*What you have to do*
Copy each line below exactly.

*Records provided*
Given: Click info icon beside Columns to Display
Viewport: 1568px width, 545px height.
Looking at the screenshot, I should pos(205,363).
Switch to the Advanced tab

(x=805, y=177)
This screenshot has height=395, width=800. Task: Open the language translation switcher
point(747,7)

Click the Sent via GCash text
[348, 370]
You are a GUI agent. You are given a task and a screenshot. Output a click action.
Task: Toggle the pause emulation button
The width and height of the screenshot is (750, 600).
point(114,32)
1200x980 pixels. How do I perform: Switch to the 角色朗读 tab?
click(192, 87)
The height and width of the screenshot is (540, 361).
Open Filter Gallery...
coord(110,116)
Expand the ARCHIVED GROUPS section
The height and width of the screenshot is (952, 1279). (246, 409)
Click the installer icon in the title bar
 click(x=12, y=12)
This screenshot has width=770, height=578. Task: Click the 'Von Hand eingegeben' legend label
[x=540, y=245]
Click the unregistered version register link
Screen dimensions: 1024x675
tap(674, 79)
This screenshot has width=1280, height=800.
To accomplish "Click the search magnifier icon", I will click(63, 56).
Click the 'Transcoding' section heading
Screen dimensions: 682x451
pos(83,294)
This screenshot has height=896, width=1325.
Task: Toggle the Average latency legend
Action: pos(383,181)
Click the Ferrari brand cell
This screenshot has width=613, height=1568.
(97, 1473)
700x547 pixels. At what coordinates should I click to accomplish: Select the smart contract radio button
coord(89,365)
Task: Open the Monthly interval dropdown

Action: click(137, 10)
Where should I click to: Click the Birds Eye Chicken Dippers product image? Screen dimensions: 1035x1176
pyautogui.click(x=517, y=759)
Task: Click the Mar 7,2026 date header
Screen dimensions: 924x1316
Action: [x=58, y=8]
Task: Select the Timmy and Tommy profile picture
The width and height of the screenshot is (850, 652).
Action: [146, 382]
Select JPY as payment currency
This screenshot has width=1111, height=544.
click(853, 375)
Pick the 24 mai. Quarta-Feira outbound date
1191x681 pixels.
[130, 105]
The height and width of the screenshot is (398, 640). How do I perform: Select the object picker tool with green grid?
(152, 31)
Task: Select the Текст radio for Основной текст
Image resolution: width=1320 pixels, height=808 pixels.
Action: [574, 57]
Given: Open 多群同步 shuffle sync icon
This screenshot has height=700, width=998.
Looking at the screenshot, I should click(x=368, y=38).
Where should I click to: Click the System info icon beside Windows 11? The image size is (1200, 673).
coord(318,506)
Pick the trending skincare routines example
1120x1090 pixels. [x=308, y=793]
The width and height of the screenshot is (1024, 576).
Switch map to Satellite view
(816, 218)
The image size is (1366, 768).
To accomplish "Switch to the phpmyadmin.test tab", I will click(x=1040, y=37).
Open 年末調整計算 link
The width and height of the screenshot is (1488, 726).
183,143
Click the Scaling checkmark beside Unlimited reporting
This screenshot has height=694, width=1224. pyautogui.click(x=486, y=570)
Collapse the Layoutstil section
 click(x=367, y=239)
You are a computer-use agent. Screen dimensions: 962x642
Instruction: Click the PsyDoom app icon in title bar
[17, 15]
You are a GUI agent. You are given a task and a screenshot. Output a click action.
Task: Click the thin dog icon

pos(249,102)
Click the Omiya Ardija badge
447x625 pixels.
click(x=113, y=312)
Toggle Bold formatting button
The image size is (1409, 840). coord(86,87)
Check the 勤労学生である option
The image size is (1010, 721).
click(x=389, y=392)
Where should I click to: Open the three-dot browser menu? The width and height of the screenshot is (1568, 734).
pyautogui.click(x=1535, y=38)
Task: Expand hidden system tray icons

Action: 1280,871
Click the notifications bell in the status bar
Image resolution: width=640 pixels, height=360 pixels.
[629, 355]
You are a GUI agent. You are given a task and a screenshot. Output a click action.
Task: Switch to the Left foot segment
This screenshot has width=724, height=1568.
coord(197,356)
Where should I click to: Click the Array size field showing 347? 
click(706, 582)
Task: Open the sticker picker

*Output for this exercise*
Given: Click info icon beside Columns to Display
Viewport: 1568px width, 545px height.
Looking at the screenshot, I should pos(205,363).
Switch to the Advanced tab

(x=805, y=177)
This screenshot has height=395, width=800. Task: Open the language translation switcher
point(747,7)

Click the Sent via GCash text
[348, 370]
You are a GUI agent. You are given a task and a screenshot. Output a click action.
Task: Toggle the pause emulation button
The width and height of the screenshot is (750, 600).
point(114,32)
1200x980 pixels. How do I perform: Switch to the 角色朗读 tab?
click(192, 87)
The height and width of the screenshot is (540, 361).
Open Filter Gallery...
coord(110,116)
Expand the ARCHIVED GROUPS section
The height and width of the screenshot is (952, 1279). (246, 409)
Click the installer icon in the title bar
 click(x=12, y=12)
This screenshot has width=770, height=578. Task: Click the 'Von Hand eingegeben' legend label
[x=540, y=245]
Click the unregistered version register link
Screen dimensions: 1024x675
tap(674, 79)
This screenshot has width=1280, height=800.
To accomplish "Click the search magnifier icon", I will click(63, 56).
Click the 'Transcoding' section heading
Screen dimensions: 682x451
pos(83,294)
This screenshot has height=896, width=1325.
Task: Toggle the Average latency legend
Action: pos(383,181)
Click the Ferrari brand cell
This screenshot has width=613, height=1568.
(97, 1473)
700x547 pixels. At what coordinates should I click to accomplish: Select the smart contract radio button
coord(89,365)
Task: Open the Monthly interval dropdown

Action: click(137, 10)
Where should I click to: Click the Birds Eye Chicken Dippers product image? Screen dimensions: 1035x1176
pyautogui.click(x=517, y=759)
Task: Click the Mar 7,2026 date header
Screen dimensions: 924x1316
Action: [x=58, y=8]
Task: Select the Timmy and Tommy profile picture
The width and height of the screenshot is (850, 652).
Action: [146, 382]
Select JPY as payment currency
This screenshot has width=1111, height=544.
click(853, 375)
Pick the 24 mai. Quarta-Feira outbound date
1191x681 pixels.
[130, 105]
The height and width of the screenshot is (398, 640). How do I perform: Select the object picker tool with green grid?
(152, 31)
Task: Select the Текст radio for Основной текст
Image resolution: width=1320 pixels, height=808 pixels.
Action: [574, 57]
Given: Open 多群同步 shuffle sync icon
This screenshot has height=700, width=998.
Looking at the screenshot, I should click(x=368, y=38).
Where should I click to: Click the System info icon beside Windows 11? The image size is (1200, 673).
coord(318,506)
Pick the trending skincare routines example
1120x1090 pixels. [x=308, y=793]
The width and height of the screenshot is (1024, 576).
Switch map to Satellite view
(816, 218)
The image size is (1366, 768).
To accomplish "Switch to the phpmyadmin.test tab", I will click(x=1040, y=37).
Open 年末調整計算 link
The width and height of the screenshot is (1488, 726).
183,143
Click the Scaling checkmark beside Unlimited reporting
This screenshot has height=694, width=1224. pyautogui.click(x=486, y=570)
Collapse the Layoutstil section
 click(x=367, y=239)
You are a computer-use agent. Screen dimensions: 962x642
Instruction: Click the PsyDoom app icon in title bar
[17, 15]
You are a GUI agent. You are given a task and a screenshot. Output a click action.
Task: Click the thin dog icon

pos(249,102)
Click the Omiya Ardija badge
447x625 pixels.
click(x=113, y=312)
Toggle Bold formatting button
The image size is (1409, 840). coord(86,87)
Check the 勤労学生である option
The image size is (1010, 721).
click(x=389, y=392)
Where should I click to: Open the three-dot browser menu? The width and height of the screenshot is (1568, 734).
pyautogui.click(x=1535, y=38)
Task: Expand hidden system tray icons

Action: 1280,871
Click the notifications bell in the status bar
Image resolution: width=640 pixels, height=360 pixels.
[629, 355]
You are a GUI agent. You are given a task and a screenshot. Output a click action.
Task: Switch to the Left foot segment
This screenshot has width=724, height=1568.
coord(197,356)
Where should I click to: Click the Array size field showing 347? 
click(706, 582)
Task: Open the sticker picker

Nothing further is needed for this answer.